Reproduce the lines of the material word for word, starting at the line containing "Viewport: 903px width, 773px height." and ending at the line containing "Show next dates", including both.

........

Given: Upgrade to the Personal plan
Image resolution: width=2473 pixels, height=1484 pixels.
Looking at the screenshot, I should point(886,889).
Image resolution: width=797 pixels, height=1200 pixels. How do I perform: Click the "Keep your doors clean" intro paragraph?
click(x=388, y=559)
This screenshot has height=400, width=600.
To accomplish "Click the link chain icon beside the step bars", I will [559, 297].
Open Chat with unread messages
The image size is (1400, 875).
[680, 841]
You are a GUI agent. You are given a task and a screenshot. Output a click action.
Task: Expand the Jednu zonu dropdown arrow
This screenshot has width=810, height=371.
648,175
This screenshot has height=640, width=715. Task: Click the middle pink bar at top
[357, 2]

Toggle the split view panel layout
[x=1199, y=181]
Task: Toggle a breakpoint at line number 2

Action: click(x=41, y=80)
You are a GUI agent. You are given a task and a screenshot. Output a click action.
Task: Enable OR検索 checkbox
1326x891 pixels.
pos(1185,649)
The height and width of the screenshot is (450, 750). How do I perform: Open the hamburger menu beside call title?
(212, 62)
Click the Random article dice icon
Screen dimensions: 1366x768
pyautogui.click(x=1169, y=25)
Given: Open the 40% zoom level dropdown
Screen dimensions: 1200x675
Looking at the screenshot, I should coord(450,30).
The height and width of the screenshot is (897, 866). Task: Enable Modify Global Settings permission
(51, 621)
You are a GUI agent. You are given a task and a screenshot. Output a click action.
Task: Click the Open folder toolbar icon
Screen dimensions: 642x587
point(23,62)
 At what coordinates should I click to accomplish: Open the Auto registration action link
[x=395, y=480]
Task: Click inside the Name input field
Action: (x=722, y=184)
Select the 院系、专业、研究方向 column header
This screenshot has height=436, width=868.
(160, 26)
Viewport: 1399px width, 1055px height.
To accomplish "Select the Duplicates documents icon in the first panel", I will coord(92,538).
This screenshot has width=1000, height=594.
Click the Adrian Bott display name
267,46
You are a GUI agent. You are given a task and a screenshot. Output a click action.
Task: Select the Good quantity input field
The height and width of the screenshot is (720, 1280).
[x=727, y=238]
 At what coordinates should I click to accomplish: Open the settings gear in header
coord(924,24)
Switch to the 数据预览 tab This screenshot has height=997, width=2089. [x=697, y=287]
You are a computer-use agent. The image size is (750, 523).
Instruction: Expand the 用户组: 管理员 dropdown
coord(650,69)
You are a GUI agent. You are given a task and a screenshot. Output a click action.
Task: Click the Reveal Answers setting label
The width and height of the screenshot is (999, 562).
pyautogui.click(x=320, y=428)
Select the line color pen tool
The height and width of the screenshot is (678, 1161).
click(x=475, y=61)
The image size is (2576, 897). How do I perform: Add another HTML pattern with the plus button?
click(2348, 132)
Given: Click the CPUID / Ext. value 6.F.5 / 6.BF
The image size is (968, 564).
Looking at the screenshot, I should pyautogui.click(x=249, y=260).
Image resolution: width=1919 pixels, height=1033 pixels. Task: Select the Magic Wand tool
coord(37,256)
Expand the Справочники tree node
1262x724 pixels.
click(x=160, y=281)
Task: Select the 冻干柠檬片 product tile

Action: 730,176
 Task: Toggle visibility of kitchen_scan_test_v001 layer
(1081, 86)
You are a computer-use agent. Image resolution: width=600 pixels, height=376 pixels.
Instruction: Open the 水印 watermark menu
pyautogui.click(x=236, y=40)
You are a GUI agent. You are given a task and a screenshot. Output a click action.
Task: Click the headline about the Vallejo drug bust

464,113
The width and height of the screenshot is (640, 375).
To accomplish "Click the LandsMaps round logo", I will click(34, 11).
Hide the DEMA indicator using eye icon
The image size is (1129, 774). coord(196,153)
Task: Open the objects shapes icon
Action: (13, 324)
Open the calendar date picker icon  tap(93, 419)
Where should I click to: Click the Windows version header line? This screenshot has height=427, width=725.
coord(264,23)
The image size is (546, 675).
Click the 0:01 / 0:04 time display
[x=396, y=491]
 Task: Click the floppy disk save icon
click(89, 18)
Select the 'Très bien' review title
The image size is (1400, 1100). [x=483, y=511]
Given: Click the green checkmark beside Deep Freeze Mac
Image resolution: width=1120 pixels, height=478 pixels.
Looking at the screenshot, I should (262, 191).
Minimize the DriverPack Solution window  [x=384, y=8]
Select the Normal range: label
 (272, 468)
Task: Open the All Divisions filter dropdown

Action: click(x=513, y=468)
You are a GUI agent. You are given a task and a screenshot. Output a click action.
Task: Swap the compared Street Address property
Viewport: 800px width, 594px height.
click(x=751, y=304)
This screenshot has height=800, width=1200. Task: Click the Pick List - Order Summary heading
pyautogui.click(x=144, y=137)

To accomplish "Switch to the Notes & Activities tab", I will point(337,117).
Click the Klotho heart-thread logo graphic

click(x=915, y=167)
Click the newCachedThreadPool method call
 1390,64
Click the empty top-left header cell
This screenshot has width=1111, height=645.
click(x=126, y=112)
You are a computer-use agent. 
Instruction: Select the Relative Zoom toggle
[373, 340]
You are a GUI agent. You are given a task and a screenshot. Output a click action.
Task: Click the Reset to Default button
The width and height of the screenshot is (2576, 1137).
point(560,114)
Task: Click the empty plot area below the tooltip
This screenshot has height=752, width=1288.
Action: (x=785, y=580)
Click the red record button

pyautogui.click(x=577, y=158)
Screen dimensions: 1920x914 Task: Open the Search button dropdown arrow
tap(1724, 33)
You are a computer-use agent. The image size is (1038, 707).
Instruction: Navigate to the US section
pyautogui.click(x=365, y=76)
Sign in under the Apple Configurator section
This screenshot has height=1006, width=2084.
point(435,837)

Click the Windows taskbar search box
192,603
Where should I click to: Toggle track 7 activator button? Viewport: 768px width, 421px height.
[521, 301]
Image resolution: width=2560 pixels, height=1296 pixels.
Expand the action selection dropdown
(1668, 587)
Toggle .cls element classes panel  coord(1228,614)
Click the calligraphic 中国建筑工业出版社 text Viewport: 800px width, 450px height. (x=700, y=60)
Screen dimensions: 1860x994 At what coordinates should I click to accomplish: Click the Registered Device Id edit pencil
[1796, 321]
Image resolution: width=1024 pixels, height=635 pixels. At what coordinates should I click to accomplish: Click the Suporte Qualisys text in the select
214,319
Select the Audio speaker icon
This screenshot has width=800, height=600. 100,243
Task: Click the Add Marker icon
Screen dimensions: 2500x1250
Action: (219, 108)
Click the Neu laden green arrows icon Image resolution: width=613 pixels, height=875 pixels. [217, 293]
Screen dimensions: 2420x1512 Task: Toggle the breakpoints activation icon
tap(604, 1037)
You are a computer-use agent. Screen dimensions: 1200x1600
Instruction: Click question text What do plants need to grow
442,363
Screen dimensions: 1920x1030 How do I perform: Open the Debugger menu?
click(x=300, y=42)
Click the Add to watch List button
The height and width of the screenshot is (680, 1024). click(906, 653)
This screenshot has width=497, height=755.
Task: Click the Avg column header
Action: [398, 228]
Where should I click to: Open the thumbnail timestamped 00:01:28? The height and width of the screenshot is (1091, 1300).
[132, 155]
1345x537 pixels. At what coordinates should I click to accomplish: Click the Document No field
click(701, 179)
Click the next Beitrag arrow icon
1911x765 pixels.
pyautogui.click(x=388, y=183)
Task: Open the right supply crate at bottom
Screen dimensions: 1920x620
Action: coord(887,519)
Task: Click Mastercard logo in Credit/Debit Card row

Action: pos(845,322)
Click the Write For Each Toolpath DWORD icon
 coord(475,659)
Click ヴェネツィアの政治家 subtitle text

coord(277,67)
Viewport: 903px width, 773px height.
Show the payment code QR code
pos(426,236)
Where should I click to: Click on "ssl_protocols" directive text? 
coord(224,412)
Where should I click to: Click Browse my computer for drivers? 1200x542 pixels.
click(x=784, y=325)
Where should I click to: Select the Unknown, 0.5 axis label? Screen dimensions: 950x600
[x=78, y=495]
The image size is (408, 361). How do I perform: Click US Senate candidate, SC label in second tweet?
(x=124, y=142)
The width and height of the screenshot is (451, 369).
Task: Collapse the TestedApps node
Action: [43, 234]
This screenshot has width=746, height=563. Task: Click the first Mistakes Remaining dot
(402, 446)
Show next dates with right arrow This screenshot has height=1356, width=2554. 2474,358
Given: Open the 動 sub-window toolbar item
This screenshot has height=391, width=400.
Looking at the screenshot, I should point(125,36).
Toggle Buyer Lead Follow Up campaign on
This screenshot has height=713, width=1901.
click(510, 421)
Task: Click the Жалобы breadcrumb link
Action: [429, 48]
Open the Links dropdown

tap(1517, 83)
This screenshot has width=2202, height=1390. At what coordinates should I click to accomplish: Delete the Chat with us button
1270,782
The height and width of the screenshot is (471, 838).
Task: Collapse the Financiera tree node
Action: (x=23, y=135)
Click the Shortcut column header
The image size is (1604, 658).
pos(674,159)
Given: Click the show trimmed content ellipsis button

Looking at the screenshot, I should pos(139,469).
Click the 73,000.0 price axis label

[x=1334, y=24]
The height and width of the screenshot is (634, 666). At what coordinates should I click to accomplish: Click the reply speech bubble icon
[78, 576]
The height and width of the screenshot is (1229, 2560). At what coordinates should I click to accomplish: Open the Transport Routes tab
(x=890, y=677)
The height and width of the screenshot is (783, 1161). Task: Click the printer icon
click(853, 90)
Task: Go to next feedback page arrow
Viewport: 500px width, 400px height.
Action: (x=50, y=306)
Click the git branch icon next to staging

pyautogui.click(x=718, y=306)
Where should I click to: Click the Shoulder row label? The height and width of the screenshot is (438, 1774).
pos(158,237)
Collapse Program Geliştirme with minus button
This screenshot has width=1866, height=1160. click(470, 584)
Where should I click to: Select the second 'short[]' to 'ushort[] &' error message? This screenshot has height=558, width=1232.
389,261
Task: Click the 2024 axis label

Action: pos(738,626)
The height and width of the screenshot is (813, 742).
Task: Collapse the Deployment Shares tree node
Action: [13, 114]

........

- **RESULT OF THIS EXERCISE**:
Viewport: 903px width, 773px height.
Show the payment code QR code
pos(426,236)
Where should I click to: Click on "ssl_protocols" directive text? 
coord(224,412)
Where should I click to: Click Browse my computer for drivers? 1200x542 pixels.
click(x=784, y=325)
Where should I click to: Select the Unknown, 0.5 axis label? Screen dimensions: 950x600
[x=78, y=495]
The image size is (408, 361). How do I perform: Click US Senate candidate, SC label in second tweet?
(x=124, y=142)
The width and height of the screenshot is (451, 369).
Task: Collapse the TestedApps node
Action: [43, 234]
This screenshot has width=746, height=563. Task: Click the first Mistakes Remaining dot
(402, 446)
Show next dates with right arrow This screenshot has height=1356, width=2554. 2474,358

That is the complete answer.